Celltrion and Teva Announce BLA for Rituximab Biosimilar CT-P10

Celltrion and Teva announced today that the FDA has accepted the companies’ Biologics License Application (BLA) for CT-P10, a proposed rituximab biosimilar. FDA regulatory action is expected in early 2018.
The Center for Biosimilars Staff
June 29, 2017
Celltrion and Teva announced today that the FDA has accepted the companies’ Biologics License Application (BLA) for CT-P10, a proposed rituximab biosimilar. FDA regulatory action is expected in early 2018.
The BLA includes efficacy, safety, immunogenicity, pharmacokinetics (PK), and pharmacodynamics (PD) data demonstrating the similarity of CT-P10 and the reference product (Rituxan, which is approved to treat patients with non-Hodgkin’s lymphoma, chronic lymphocytic leukemia, rheumatoid arthritis, granulomatosis with polyangiitis, and microscopic polyangiitis). Trials were conducted in over 600 patients and include up to 104 weeks of data. 

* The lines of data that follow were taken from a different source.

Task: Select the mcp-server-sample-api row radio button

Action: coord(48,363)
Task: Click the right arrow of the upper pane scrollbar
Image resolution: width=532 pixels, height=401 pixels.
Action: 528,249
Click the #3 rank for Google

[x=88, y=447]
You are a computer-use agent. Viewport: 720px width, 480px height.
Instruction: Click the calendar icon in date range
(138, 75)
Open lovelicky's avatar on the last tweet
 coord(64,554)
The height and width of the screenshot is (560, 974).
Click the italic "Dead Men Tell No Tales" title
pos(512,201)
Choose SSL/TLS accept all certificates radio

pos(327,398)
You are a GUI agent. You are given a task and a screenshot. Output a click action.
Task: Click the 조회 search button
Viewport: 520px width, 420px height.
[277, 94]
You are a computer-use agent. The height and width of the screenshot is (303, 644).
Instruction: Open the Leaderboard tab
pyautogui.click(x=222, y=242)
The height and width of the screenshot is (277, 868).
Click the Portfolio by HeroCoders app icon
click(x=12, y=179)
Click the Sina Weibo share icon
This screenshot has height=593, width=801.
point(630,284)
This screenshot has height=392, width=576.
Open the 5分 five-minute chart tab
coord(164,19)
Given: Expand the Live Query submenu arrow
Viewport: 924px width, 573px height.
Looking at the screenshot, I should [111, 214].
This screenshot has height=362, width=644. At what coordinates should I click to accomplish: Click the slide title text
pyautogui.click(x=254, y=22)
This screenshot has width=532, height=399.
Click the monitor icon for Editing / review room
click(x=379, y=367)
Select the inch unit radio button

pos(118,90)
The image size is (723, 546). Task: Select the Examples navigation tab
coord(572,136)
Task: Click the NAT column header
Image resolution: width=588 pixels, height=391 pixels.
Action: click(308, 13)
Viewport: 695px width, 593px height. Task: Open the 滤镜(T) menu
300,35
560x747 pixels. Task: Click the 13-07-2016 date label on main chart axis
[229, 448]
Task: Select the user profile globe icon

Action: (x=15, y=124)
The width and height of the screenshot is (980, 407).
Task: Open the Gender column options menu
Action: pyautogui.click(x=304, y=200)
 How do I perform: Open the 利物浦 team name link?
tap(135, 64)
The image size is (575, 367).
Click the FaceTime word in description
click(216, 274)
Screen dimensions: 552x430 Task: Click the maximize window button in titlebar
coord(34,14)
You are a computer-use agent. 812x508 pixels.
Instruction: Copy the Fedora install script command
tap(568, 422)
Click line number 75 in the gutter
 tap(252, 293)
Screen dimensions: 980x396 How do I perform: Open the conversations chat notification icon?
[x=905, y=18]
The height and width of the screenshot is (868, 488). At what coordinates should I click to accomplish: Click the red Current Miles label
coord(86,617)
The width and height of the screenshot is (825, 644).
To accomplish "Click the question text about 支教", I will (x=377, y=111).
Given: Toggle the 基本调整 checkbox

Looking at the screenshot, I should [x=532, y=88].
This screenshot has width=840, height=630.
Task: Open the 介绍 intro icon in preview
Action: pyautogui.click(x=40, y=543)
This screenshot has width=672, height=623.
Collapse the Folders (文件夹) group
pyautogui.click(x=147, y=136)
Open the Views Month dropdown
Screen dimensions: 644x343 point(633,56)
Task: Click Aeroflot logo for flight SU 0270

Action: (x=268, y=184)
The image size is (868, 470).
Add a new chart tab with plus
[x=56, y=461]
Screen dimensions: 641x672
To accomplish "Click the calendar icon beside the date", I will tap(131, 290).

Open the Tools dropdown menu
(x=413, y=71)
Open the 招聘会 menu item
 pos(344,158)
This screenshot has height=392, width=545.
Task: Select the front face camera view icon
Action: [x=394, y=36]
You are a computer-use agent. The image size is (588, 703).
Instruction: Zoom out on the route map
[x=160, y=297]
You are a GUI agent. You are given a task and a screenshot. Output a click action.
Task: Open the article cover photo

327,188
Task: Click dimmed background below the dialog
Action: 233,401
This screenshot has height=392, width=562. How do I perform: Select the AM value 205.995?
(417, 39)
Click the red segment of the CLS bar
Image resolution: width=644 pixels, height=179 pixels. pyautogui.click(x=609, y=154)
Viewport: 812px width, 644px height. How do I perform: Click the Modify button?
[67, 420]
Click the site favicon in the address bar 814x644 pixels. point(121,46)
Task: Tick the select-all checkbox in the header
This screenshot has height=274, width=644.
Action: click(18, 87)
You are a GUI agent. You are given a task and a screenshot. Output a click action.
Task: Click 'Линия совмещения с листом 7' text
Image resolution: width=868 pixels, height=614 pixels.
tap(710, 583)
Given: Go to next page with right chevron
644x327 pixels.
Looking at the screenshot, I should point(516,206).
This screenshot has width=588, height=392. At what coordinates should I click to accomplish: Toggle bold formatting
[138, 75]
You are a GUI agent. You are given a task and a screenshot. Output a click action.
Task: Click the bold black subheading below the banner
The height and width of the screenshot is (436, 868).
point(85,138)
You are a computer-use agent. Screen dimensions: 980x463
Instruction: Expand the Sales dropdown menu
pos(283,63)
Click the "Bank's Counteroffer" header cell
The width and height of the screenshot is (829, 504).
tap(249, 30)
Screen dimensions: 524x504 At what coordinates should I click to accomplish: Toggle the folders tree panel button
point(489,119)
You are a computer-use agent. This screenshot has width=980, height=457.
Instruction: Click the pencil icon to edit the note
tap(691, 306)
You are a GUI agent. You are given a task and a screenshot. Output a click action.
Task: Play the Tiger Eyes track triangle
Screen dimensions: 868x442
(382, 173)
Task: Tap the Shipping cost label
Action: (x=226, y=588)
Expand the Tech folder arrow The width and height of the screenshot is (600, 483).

In February, the European Commission approved CT-P10, and the product has since launched in the United Kingdom, Germany, the Netherlands, and Spain, where the treatment is marketed under the names Tuxella, Ritemvia, Blitzima, and Truxima, respectively, for specific indications. CT-P10 is also available to patients in the Republic of Korea. 
Woo Sung Kee, CEO of Celltrion, said in the companies’ announcement: “CT-P10…is continuing to build a solid track record since its [EU] launch earlier this year, and has provided patients with access to a high-quality treatment option and has offered great saving in healthcare costs. I am hopeful that CT-P10 will bring similar benefits to the United States when approved.”
In addition to providing such benefits to patients and health systems, Celltrion, along with its US commercial partner, Teva, certainly hopes to capture significant sales with its biosimilar of the world’s second highest-earning drug; Rituxan generated $7 billion in sales in 2016 alone. 
News of Celltrion’s BLA comes just ahead of a planned initial public offering (IPO) for Celltrion Healthcare, the marketing affiliate of Celltrion Inc. The marketing company, which exclusively markets, sells, and distributes the biosimilar products produced by Celltrion, plans to sell 24.6 million shares in an effort to raise the equivalent of over $700 million. The IPO price will be set on or around July 17. Celltrion Healthcare’s representatives are reported as saying that the listing should help build direct sales networks for the biosimilar manufacturer’s products overseas as the South Korean drug maker seeks to make further inroads into lucrative biosimilars markets.